Beyond the Media-National Housing News


The national housing market still faces many challenges. High unemployment, foreclosures and other distress sales are keeping negative pressure on prices. This of course is good news if you are looking to buy as low rates and lower prices have brought affordability to record levels on a national basis.  
How Affordable? – Since 1963, it has cost an average of approximately 43% of “per capita”  individual income to finance the cost of a median priced home (20% downpayment and prevailing 30 year fixed rate mortgage).  Right now, it’s only about half of that cost at approximately 22% of individual income. 
Are you holding off on a purchase for fear that prices might fall further? –Chances are that some sellers might be thinking the same thing. If you’re smart about it, you can use that as an advantage to strike the best possible deal on a home today.  Once a seller believes that prices have bottomed or are going back up, your advantage will be gone.   
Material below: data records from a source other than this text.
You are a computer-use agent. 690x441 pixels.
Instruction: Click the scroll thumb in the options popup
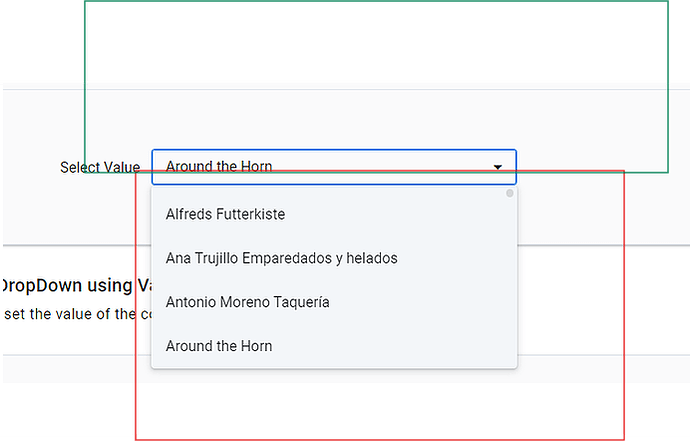pyautogui.click(x=510, y=193)
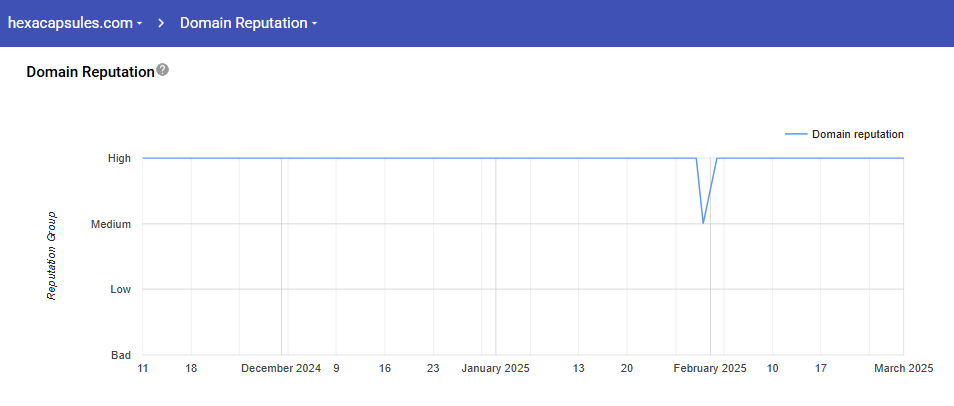
Task: Open the hexacapsules.com domain dropdown
Action: tap(75, 23)
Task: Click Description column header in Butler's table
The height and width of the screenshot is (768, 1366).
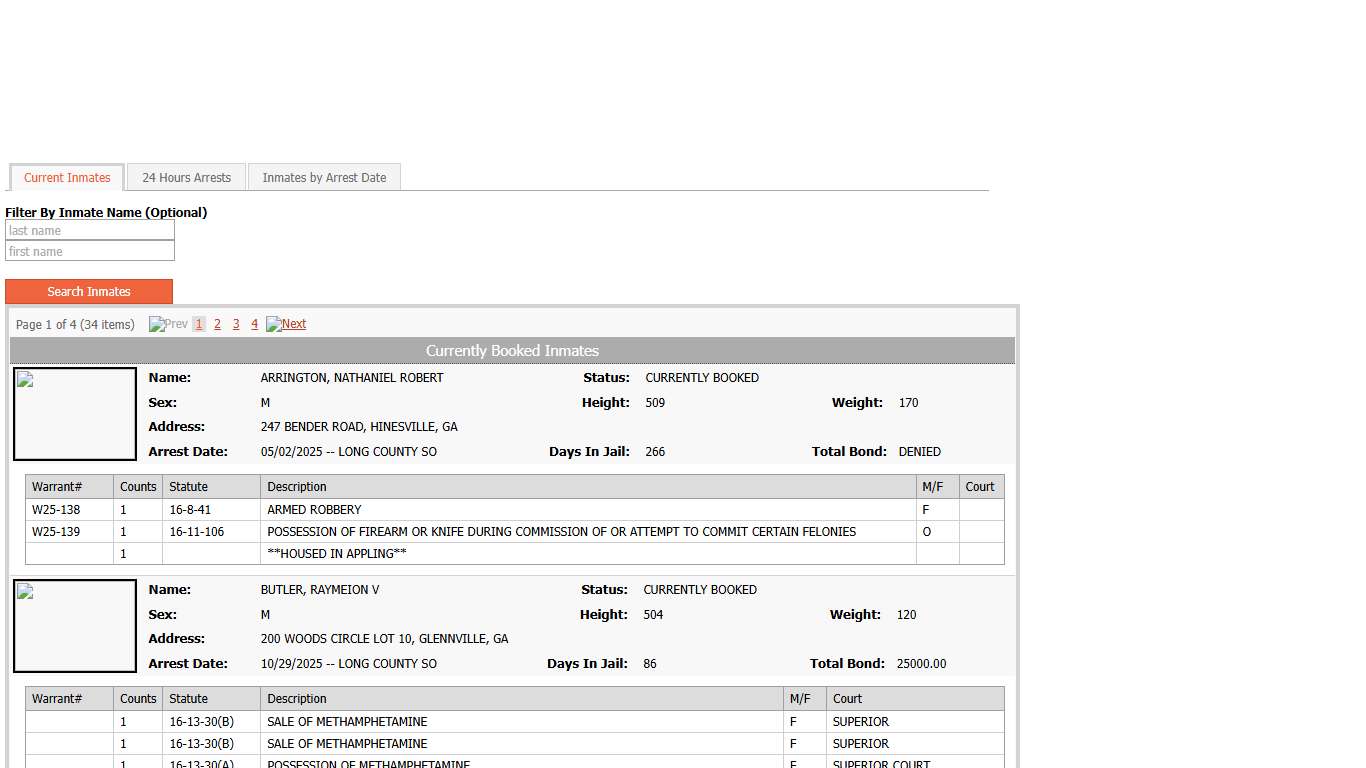Action: (x=297, y=699)
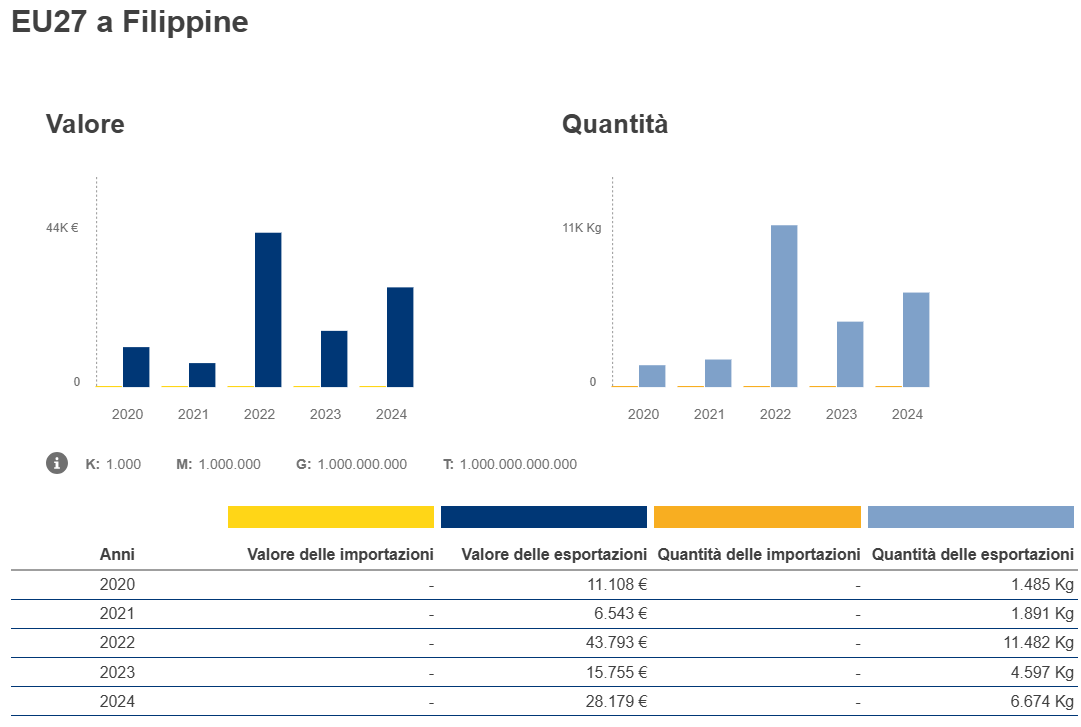Select the Quantità delle esportazioni column header
This screenshot has height=727, width=1081.
(972, 554)
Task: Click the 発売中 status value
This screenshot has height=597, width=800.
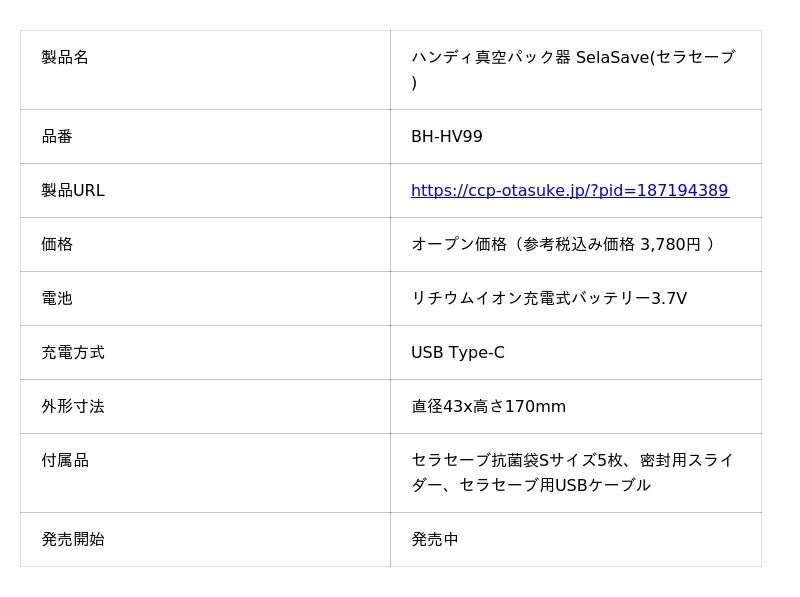Action: [x=434, y=539]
Don’t confuse Price with Payments – Gambling on the expectation of a lower price tomorrow with the risk of higher rates can cost much more in the long run than locking in a sure thing today. Ex. $200,000 30 Yr. fixed loan @ 4.625% = $1028/mo. today vs.$180,000 @ 6.5% = $1137 per month after rates rise. 
In other words, paying less can still cost you more.  Own, Rent, or Borrow – One way or another, a home is something we all need every day. The numbers tell the story and it’s no secret that values have fallen, yet over time, that’s not the case. Values over the last 10 years in most states show very healthy appreciation. And over the long haul, all states have positive appreciation. 
 In the state of Texas, we have had more than a 9% increase in values over the past 5 years and a 31% increase in home values over the past 10 years.

We don’t get a history lesson in the news because the news is about the moment and the more dramatic the better. That’s what sells advertising and that’s how they get paid.

For the rest of us, taking a rational, longer term view of things makes more sense. This is particularly true when it comes to a home, for this is something we are likely to own for many years rather than just moments.